= Charles M. Marcus =

American physicist (born 1962)

Charles Masamed Marcus (born October 8, 1962) is an American physicist and professor. Currently a professor at the University of Washington and the Niels Bohr Institute, he previously worked at both Stanford and Harvard universities. He was elected to the National Academy of Sciences in 2018 for his contributions to condensed matter and mesoscopic physics. He has also been recognized with the H. C. Ørsted Gold Medal for his contributions to quantum computing, spin qubits, and superconducting qubits. Other honors won by Marcus include fellowship in the American Physical Society and the American Association for the Advancement of Science, as well as election to the Royal Danish Academy of Sciences and Letters.

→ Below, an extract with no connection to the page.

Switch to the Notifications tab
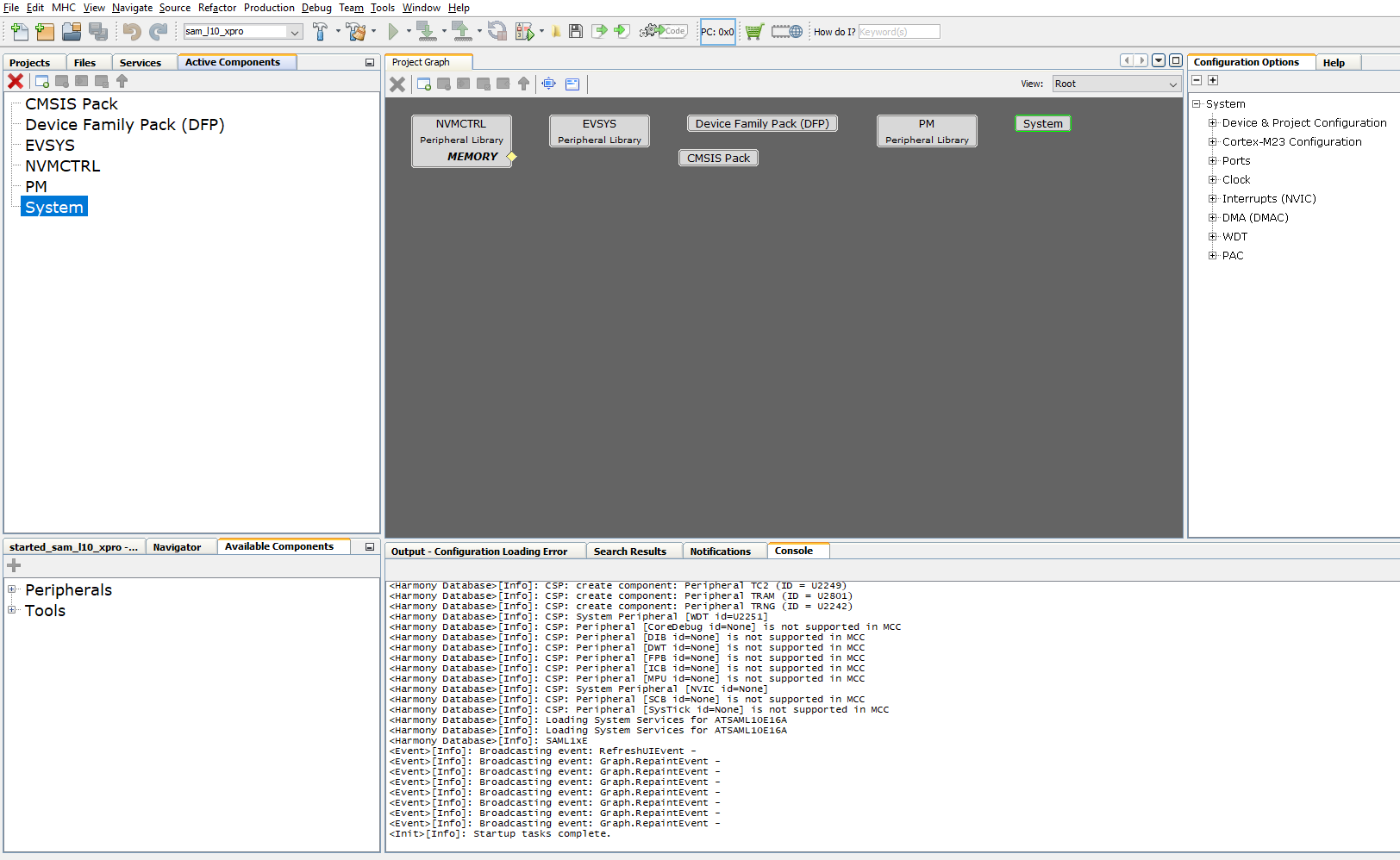 (722, 551)
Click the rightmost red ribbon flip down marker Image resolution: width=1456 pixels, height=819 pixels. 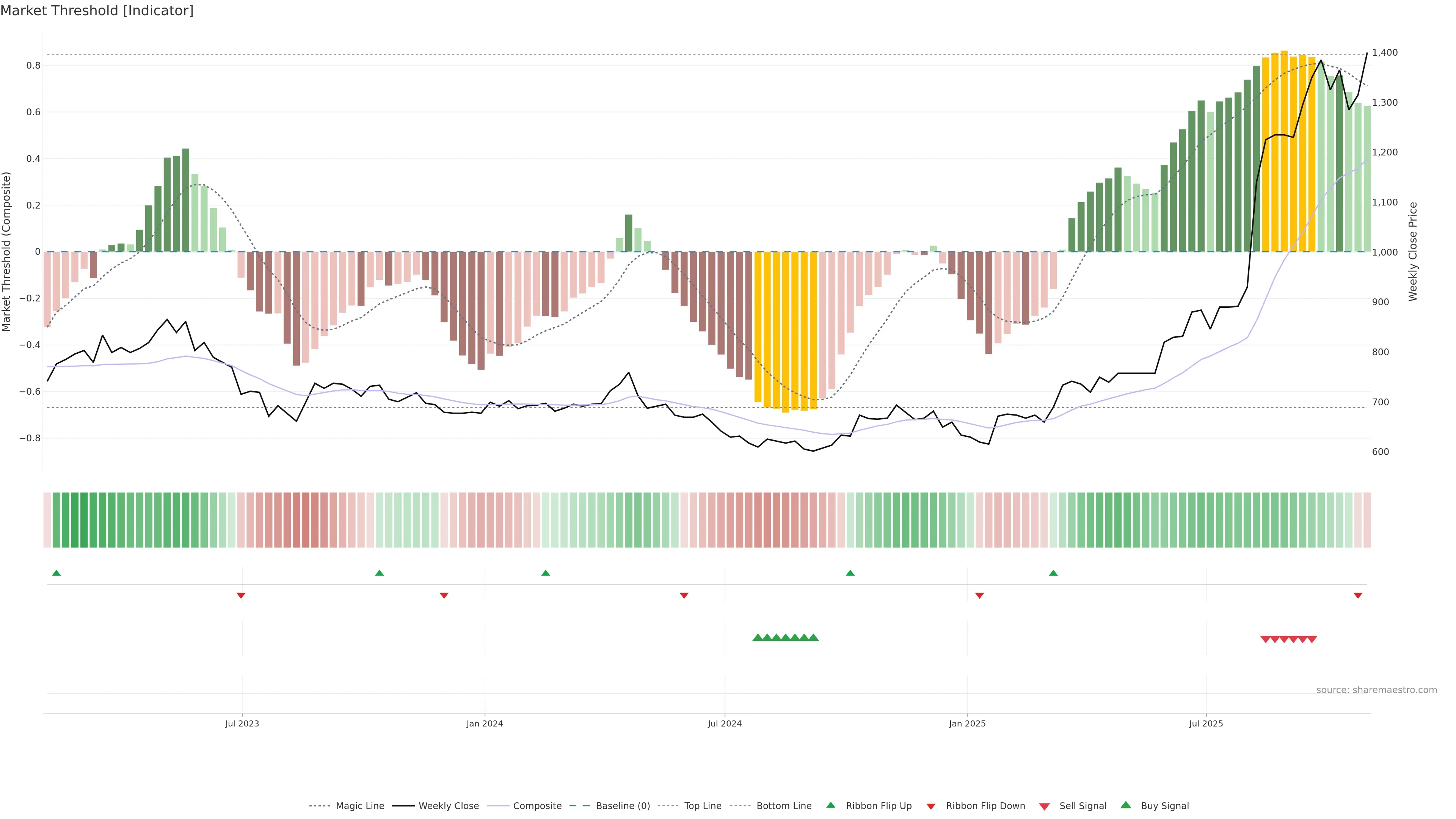click(1358, 595)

Marcus was born on October 8, 1962, in Pittsburgh, Pennsylvania, and grew up in Sonoma, California. He was the valedictorian of Sonoma Valley High School's class of 1980 and attended Stanford University, graduating with a Bachelor of Science degree in physics. He later received Master of Arts and Doctor of Philosophy degrees in physics from Harvard University. His doctoral thesis, published in 1990, is entitled Dynamics of Analog Neural Networks.

In 1992, Marcus began working as an assistant professor at Stanford University. He was promoted to associate professor in 1999, but left the next year for a professor position at Harvard University. (Note: According to Stanford University, Marcus was a faculty member there until 2001, although this may be erroneous.) He worked there until 2012, when he moved to the Niels Bohr Institute at the University of Copenhagen to serve as Villum Kahn Rasmussen Professor. He continues to hold his professorship in Copenhagen, but since 2023 has served as professor and Boeing Johnson Endowed Chair at the University of Washington. Marcus stated that he was "excited to shepherd exchange between the UW and University of Copenhagen" as he continues to hold appointments at both institutions.